当前位置:
X-MOL 学术
›
arXiv.cs.CL
›
论文详情
Our official English website, www.x-mol.net, welcomes your
feedback! (Note: you will need to create a separate account there.)
What do we expect from Multiple-choice QA Systems?

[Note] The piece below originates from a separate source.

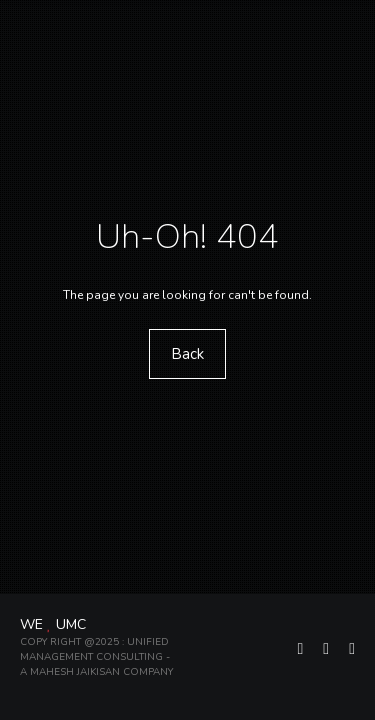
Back (187, 354)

arXiv - CS - Computation and Language Pub Date : 2020-11-20 , DOI: arxiv-2011.10647 Krunal Shah, Nitish Gupta, Dan Roth
arXiv - CS - Computation and Language Pub Date : 2020-11-20 , DOI: arxiv-2011.10647 Krunal Shah, Nitish Gupta, Dan Roth
The recent success of machine learning systems on various QA datasets could
be interpreted as a significant improvement in models' language understanding
abilities. However, using various perturbations, multiple recent works have
shown that good performance on a dataset might not indicate performance that
correlates well with human's expectations from models that "understand"

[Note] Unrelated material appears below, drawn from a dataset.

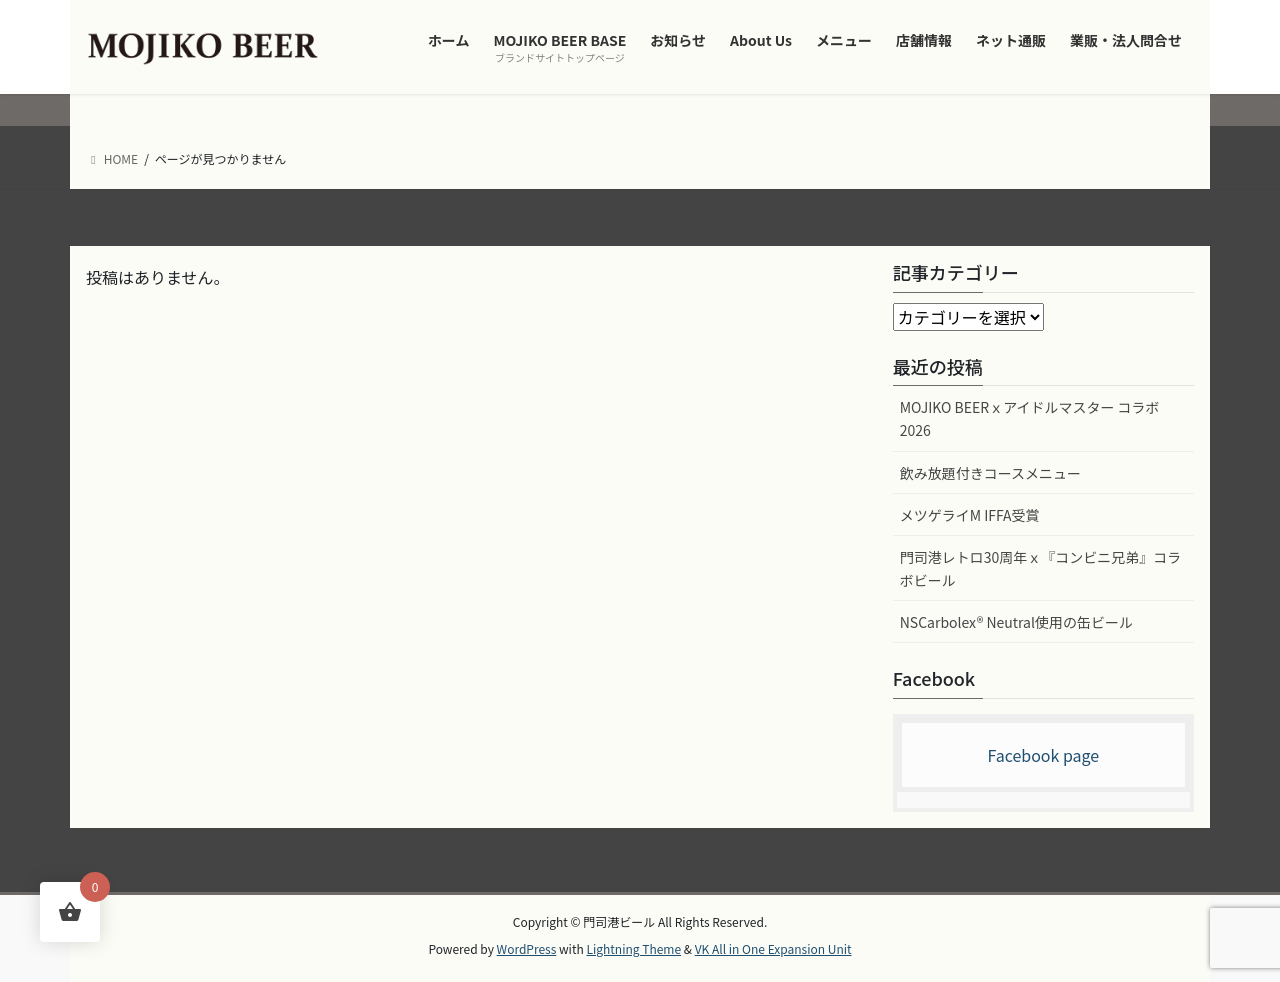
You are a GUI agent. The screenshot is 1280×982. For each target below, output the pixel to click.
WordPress (527, 948)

language. In this work we consider a top performing model on several Multiple
Choice Question Answering (MCQA) datasets, and evaluate it against a set of
expectations one might have from such a model, using a series of
zero-information perturbations of the model's inputs. Our results show that the
model clearly falls short of our expectations, and motivates a modified
training approach that forces the model to better attend to the inputs. We show
that the new training paradigm leads to a model that performs on par with the
original model while better satisfying our expectations.
中文翻译:
我们对多项选择质量检查系统有什么期望?
机器学习系统最近在各种QA数据集上的成功可以解释为模型语言理解能力的显着提高。但是,使用各种摄动,最近的多项工作表明,数据集上的良好性能可能并不表明性能与人们对“理解”语言的模型的期望值良好相关。在这项工作中,我们考虑了多个选择题回答(MCQA)数据集上表现最好的模型,并使用模型输入的一系列零信息扰动,根据该模型可能产生的一组期望对它进行评估。我们的结果表明,该模型显然没有达到我们的期望,并激发了一种改进的训练方法,该模型迫使模型更好地参与了输入。
更新日期:2020-11-25
中文翻译:
我们对多项选择质量检查系统有什么期望?
机器学习系统最近在各种QA数据集上的成功可以解释为模型语言理解能力的显着提高。但是,使用各种摄动,最近的多项工作表明,数据集上的良好性能可能并不表明性能与人们对“理解”语言的模型的期望值良好相关。在这项工作中,我们考虑了多个选择题回答(MCQA)数据集上表现最好的模型,并使用模型输入的一系列零信息扰动,根据该模型可能产生的一组期望对它进行评估。我们的结果表明,该模型显然没有达到我们的期望,并激发了一种改进的训练方法,该模型迫使模型更好地参与了输入。